Kutipan Bacaan:

Pres rilis
Tim advokasi seminar 65 mengecam keras tindakan kepolisian yang membubarkan diskusi akademis tentang pengungkapan sejarah Indonesia tahun 1965-1966 tertanggal 16-17
September 2017, bahkan melakukan pengancaman, penyitaan dan penggeledahan secara ilegal di gedung LBH Jakarta. Hal ini jelas merupakan situasi darurat demokrasi di Indonesia.
Pada tanggal 16-17 September 2017, Forum 65 berencana membuat diskusi akademis mengenai pelurusan sejarah Indonesia tahun 1965-1966 yang dibuat terbatas untuk 50 orang di LBH Jakarta. Diskusi ini merupakan diskusi pelurusan sejarah sebagai upaya awal untuk pemulihan kejahatan hak asasi manusia yang berat di masa lalu, yang telah menjadi komitmen oleh Presiden Jokowi di dalam Nawacitanya. Beberapa hari sebelum diskusi, bermunculan hoax dan fitnah di beberapa media social yang mengungkapkan bahwa acara tersebut merupakan acara penyebaran paham komunis di Indonesia.
Sehari sebelum acara tersebut berlangsung, telah diadakan antara LBH Jakarta dengan kepolisian. Di dalam pertemuan tersebut, telah diklarifikasi bahwa acara sejarah tersebut merupakan diskusi akademis dan bukan seperti yang dituduhkan. Disepakati pula bahwa acara dapat terus berlangsung asalkan perwakilan pihak kepolisian dapat diizinkan masuk untuk mengawasi konten dan jalannya diskusi tersebut. Pihak panitia setuju, bahkan akan membuat live streaming agar seluruh pihak dapat melihat.
Pada tanggal 16 September 2017, pihak kepolisian yang dikoordinaskan oleh Kapolsek Menteng, Ronald Purba, mengikari janji dengan membrikade jalan Diponegoro menuju arah Mendut dan melarang semua orang untuk melewati jalan tersebut. Para peserta yang lansia sudah hadir
pada pukul 07.00 dilarang masuk, bahkan pihak LBH Jakarta sempat dihalang-halangi untuk masuk ke dalam gedungnya sendiri. LBH Jakarta sudah memberitahukan hasil pertemuan dengan pihak kepolisian sehari sebelumnya, namun kapolsek Menteng tidak mau mematuhi kesepakatan tersebut.
Satu jam kemudian, panitia mengeluarkan beberapa kursi dari dalam gedung untuk peserta yang sudah lansia agar dapat duduk di pinggir jalan, namun baru bisa diizinkan setelah adu mulut dan perebutan bangku.

Kumpulan Latihan:
a. Salin dengan persis siaran pers tentang diskusi sejarah 1965, mulai dari "Pada tanggal 16 September" terus ke bawah hingga "dan perebutan bangku.".
b. Menurut siaran pers tentang diskusi sejarah 1965, diskusi di LBH Jakarta dibatasi untuk berapa orang?
c. Teruskan siaran pers tentang diskusi sejarah 1965, dimulai sesudah kalimat terakhir yang tercantum.

Data Tersedia:
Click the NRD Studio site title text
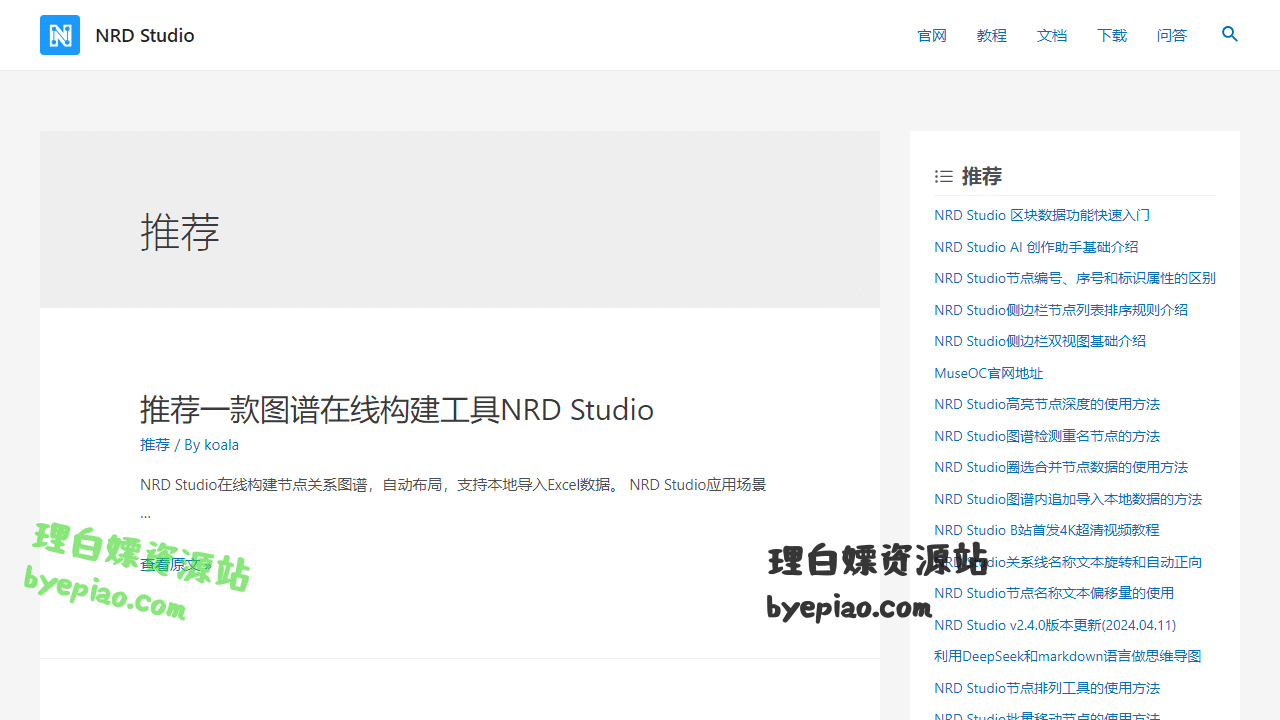 (x=145, y=35)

Jawaban Berurutan:
a.
Pada tanggal 16 September 2017, pihak kepolisian yang dikoordinaskan oleh Kapolsek Menteng, Ronald Purba, mengikari janji dengan membrikade jalan Diponegoro menuju arah Mendut dan melarang semua orang untuk melewati jalan tersebut. Para peserta yang lansia sudah hadir
pada pukul 07.00 dilarang masuk, bahkan pihak LBH Jakarta sempat dihalang-halangi untuk masuk ke dalam gedungnya sendiri. LBH Jakarta sudah memberitahukan hasil pertemuan dengan pihak kepolisian sehari sebelumnya, namun kapolsek Menteng tidak mau mematuhi kesepakatan tersebut.
Satu jam kemudian, panitia mengeluarkan beberapa kursi dari dalam gedung untuk peserta yang sudah lansia agar dapat duduk di pinggir jalan, namun baru bisa diizinkan setelah adu mulut dan perebutan bangku.

b. 50 orang.

c.
Pada pukul 08.30, berlangsung negosisasi antara pihak panitia dan kuasa hukum dengan pihak kepolisian, yaitu diwakili perwakilan dari Mabes Polri, Polda Metro Jaya, Polres Jakarta Pusat, dan Polsek Menteng. Mereka meminta diskusi ditunda dengan alasan tidak memiliki izin keramaian dan pemberitahuan, yangmana menurut hukum tidak diperlukan. Meskipun dilindungi secara hukum, negosiasi yang dilangsungkan selama 2 jam bersepakat untuk menunda, bahkan dengan mempublikasikannya di depan media, dengan catatan para peserta yang lansia bsia masuk ke dalam gedung. Ketika panitia sudah memenuhi seluruh tuntutan yang diminta dari hasil kesepakatan, Kapolsek Menteng, Ronald Purba, kembali ingkar janji, bahkan menolak untuk memenuhi kesepakatan tersebut. Peserta yang lansia pun sempat tidak bisa diperbolehkan untuk buang air kecil. Sekitar pukul 14.23, seluruh massa dan pihak kepolisian sudah membubarkan diri.
Sekitar pukul 15.58, pihak kepolisian baik Kapolres Jakarta Pusat, Kapolsek Menteng, dan jajaran Polda memaksa masuk ke degung LBH Jakarta untuk melakukan penggeledahan tanpa adanya surat penggeledahan. Namun Kapolsek Menteng justru mengintimidasi pengabdi bantuan hukum LBH Jakarta dengan mengatakan bahwa ia akan membonyoki mukanya. Lalu Kapolres Jakarta Pusat, Kapolsek Menteng beserta 10 orang penyidik jajarannya masuk ke gedung LBH Jakarta ke lantai 4 dan melakukan pengrusakan barang dengan mencopot spanduk dan merusak plafon. Kepolisian juga mengambil spanduk tanpa surat penyitaan maupun tudugan atas dugaan tindak pidana apapun. Hal ini adalah pertama kalinya pihak kepolisian membubarkan diskusi di LBH Jakarta. Bahkan di zaman orde baru yang begiru represif, tidak pernah dilakukan pembubaran.
Berdasarkan hal tersebut, kami berpendapat bahwa Kepolisian Republik Indonesia telah mencederai hukum bahkan telah menjadi pelaku anti demokrasi di Indonesia, dengan alasan sebagai berikut:
- Kepolisian Republik Indonesia tidak bersandar pada hukum dan justru takluk pada tekanan massa
Setidaknya ada 5 pelanggaran hukum yang dilakukan oleh pihak kepolisian: (1)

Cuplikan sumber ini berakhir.